→ **MATERIAL FOR THIS EXERCISE**
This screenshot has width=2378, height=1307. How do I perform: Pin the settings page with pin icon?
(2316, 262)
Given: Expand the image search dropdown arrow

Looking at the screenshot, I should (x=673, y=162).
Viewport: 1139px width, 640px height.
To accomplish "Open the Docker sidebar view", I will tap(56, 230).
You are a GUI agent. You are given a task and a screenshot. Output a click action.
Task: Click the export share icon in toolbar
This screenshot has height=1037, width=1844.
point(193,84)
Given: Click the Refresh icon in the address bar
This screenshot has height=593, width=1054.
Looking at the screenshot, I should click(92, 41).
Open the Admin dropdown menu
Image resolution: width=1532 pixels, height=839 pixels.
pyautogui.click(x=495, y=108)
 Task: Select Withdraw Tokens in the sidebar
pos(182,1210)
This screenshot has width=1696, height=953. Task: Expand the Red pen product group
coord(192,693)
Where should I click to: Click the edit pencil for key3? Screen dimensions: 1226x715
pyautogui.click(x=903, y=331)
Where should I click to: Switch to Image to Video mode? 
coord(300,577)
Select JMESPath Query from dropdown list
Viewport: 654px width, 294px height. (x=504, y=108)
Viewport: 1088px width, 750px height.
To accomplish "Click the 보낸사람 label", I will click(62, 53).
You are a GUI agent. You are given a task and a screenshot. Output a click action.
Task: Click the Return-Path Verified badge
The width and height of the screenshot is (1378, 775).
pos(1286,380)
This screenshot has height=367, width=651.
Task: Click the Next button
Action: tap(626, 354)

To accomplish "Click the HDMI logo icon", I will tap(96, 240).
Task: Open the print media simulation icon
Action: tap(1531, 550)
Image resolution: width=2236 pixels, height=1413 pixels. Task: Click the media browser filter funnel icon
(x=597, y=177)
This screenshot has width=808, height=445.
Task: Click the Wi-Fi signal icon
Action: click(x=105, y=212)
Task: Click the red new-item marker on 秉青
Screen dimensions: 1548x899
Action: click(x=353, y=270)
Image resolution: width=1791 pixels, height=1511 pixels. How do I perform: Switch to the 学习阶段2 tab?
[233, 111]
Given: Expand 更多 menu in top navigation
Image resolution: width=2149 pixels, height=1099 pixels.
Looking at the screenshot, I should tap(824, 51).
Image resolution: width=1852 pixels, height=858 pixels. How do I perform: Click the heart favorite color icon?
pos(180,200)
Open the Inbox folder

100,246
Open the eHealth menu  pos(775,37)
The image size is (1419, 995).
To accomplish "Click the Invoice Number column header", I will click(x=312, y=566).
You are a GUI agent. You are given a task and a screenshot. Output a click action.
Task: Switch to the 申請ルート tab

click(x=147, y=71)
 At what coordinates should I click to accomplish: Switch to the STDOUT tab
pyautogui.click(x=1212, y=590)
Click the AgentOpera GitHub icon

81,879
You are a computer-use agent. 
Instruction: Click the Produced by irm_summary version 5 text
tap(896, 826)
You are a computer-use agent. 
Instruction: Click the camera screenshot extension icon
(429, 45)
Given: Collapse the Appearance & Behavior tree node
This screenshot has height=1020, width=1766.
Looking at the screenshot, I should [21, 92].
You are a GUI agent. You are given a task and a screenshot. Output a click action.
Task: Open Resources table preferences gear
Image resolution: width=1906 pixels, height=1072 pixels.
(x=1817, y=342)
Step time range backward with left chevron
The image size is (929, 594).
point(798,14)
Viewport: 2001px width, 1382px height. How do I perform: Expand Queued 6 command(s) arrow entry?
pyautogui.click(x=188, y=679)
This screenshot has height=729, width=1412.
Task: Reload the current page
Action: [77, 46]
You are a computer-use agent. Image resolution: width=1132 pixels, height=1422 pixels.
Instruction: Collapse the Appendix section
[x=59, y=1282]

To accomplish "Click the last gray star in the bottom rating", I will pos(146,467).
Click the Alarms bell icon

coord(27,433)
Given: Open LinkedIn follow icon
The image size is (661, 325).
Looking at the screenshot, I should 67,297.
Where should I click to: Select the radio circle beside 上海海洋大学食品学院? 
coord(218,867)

→ **WORK INSTRUCTIONS**
Please return all of the records exactly.

→ **REPLY**
This screenshot has width=2378, height=1307. How do I perform: Pin the settings page with pin icon?
(2316, 262)
Given: Expand the image search dropdown arrow

Looking at the screenshot, I should (x=673, y=162).
Viewport: 1139px width, 640px height.
To accomplish "Open the Docker sidebar view", I will tap(56, 230).
You are a GUI agent. You are given a task and a screenshot. Output a click action.
Task: Click the export share icon in toolbar
This screenshot has height=1037, width=1844.
point(193,84)
Given: Click the Refresh icon in the address bar
This screenshot has height=593, width=1054.
Looking at the screenshot, I should click(92, 41).
Open the Admin dropdown menu
Image resolution: width=1532 pixels, height=839 pixels.
pyautogui.click(x=495, y=108)
 Task: Select Withdraw Tokens in the sidebar
pos(182,1210)
This screenshot has width=1696, height=953. Task: Expand the Red pen product group
coord(192,693)
Where should I click to: Click the edit pencil for key3? Screen dimensions: 1226x715
pyautogui.click(x=903, y=331)
Where should I click to: Switch to Image to Video mode? 
coord(300,577)
Select JMESPath Query from dropdown list
Viewport: 654px width, 294px height. (x=504, y=108)
Viewport: 1088px width, 750px height.
To accomplish "Click the 보낸사람 label", I will click(62, 53).
You are a GUI agent. You are given a task and a screenshot. Output a click action.
Task: Click the Return-Path Verified badge
The width and height of the screenshot is (1378, 775).
pos(1286,380)
This screenshot has height=367, width=651.
Task: Click the Next button
Action: tap(626, 354)

To accomplish "Click the HDMI logo icon", I will tap(96, 240).
Task: Open the print media simulation icon
Action: tap(1531, 550)
Image resolution: width=2236 pixels, height=1413 pixels. Task: Click the media browser filter funnel icon
(x=597, y=177)
This screenshot has width=808, height=445.
Task: Click the Wi-Fi signal icon
Action: click(x=105, y=212)
Task: Click the red new-item marker on 秉青
Screen dimensions: 1548x899
Action: click(x=353, y=270)
Image resolution: width=1791 pixels, height=1511 pixels. How do I perform: Switch to the 学习阶段2 tab?
[233, 111]
Given: Expand 更多 menu in top navigation
Image resolution: width=2149 pixels, height=1099 pixels.
Looking at the screenshot, I should tap(824, 51).
Image resolution: width=1852 pixels, height=858 pixels. How do I perform: Click the heart favorite color icon?
pos(180,200)
Open the Inbox folder

100,246
Open the eHealth menu  pos(775,37)
The image size is (1419, 995).
To accomplish "Click the Invoice Number column header", I will click(x=312, y=566).
You are a GUI agent. You are given a task and a screenshot. Output a click action.
Task: Switch to the 申請ルート tab

click(x=147, y=71)
 At what coordinates should I click to accomplish: Switch to the STDOUT tab
pyautogui.click(x=1212, y=590)
Click the AgentOpera GitHub icon

81,879
You are a computer-use agent. 
Instruction: Click the Produced by irm_summary version 5 text
tap(896, 826)
You are a computer-use agent. 
Instruction: Click the camera screenshot extension icon
(429, 45)
Given: Collapse the Appearance & Behavior tree node
This screenshot has height=1020, width=1766.
Looking at the screenshot, I should [21, 92].
You are a GUI agent. You are given a task and a screenshot. Output a click action.
Task: Open Resources table preferences gear
Image resolution: width=1906 pixels, height=1072 pixels.
(x=1817, y=342)
Step time range backward with left chevron
The image size is (929, 594).
point(798,14)
Viewport: 2001px width, 1382px height. How do I perform: Expand Queued 6 command(s) arrow entry?
pyautogui.click(x=188, y=679)
This screenshot has height=729, width=1412.
Task: Reload the current page
Action: [77, 46]
You are a computer-use agent. Image resolution: width=1132 pixels, height=1422 pixels.
Instruction: Collapse the Appendix section
[x=59, y=1282]

To accomplish "Click the last gray star in the bottom rating", I will pos(146,467).
Click the Alarms bell icon

coord(27,433)
Given: Open LinkedIn follow icon
The image size is (661, 325).
Looking at the screenshot, I should 67,297.
Where should I click to: Select the radio circle beside 上海海洋大学食品学院? 
coord(218,867)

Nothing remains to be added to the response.